• **EXERCISE DESCRIPTION**:
Copy the lines verbatim, beginning with the line that contains "This screenshot has height=750, width=1281." and ending after the line that contains "click(x=148, y=295)".

• **Target pointing data**:

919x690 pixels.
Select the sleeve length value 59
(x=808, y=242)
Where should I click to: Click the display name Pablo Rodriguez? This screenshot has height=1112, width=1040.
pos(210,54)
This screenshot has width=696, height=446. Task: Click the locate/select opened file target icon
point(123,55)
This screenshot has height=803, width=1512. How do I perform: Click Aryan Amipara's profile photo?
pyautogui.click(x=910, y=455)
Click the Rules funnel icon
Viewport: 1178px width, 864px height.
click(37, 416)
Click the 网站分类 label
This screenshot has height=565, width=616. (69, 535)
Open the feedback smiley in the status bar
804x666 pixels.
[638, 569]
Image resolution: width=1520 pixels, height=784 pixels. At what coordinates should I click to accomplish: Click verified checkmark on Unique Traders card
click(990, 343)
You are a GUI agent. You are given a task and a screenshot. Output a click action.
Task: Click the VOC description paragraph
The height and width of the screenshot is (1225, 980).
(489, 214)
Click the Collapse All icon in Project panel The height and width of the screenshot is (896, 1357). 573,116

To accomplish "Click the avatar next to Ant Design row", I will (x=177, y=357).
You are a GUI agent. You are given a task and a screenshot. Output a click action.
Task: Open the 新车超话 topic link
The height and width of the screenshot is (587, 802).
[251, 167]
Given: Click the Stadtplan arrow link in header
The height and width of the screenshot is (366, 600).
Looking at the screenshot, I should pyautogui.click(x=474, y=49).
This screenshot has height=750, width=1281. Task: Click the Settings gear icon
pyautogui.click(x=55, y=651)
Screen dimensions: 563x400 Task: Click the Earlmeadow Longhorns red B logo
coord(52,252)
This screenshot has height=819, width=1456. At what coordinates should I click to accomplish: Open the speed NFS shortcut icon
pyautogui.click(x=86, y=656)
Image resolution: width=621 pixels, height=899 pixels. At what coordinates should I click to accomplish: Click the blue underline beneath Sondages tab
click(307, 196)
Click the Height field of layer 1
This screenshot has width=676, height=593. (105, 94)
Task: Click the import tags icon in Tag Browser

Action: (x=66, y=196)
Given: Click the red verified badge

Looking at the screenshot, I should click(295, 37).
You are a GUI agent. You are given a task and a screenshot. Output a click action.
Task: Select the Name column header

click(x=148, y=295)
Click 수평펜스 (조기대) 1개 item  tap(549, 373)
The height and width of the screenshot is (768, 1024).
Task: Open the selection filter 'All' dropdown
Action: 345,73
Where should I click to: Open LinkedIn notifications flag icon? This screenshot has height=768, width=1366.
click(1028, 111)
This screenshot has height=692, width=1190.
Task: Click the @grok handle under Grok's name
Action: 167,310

• **THE RESPONSE**:
This screenshot has height=750, width=1281. Task: Click the Settings gear icon
pyautogui.click(x=55, y=651)
Screen dimensions: 563x400 Task: Click the Earlmeadow Longhorns red B logo
coord(52,252)
This screenshot has height=819, width=1456. At what coordinates should I click to accomplish: Open the speed NFS shortcut icon
pyautogui.click(x=86, y=656)
Image resolution: width=621 pixels, height=899 pixels. At what coordinates should I click to accomplish: Click the blue underline beneath Sondages tab
click(307, 196)
Click the Height field of layer 1
This screenshot has width=676, height=593. (105, 94)
Task: Click the import tags icon in Tag Browser

Action: (x=66, y=196)
Given: Click the red verified badge

Looking at the screenshot, I should click(295, 37).
You are a GUI agent. You are given a task and a screenshot. Output a click action.
Task: Select the Name column header

click(x=148, y=295)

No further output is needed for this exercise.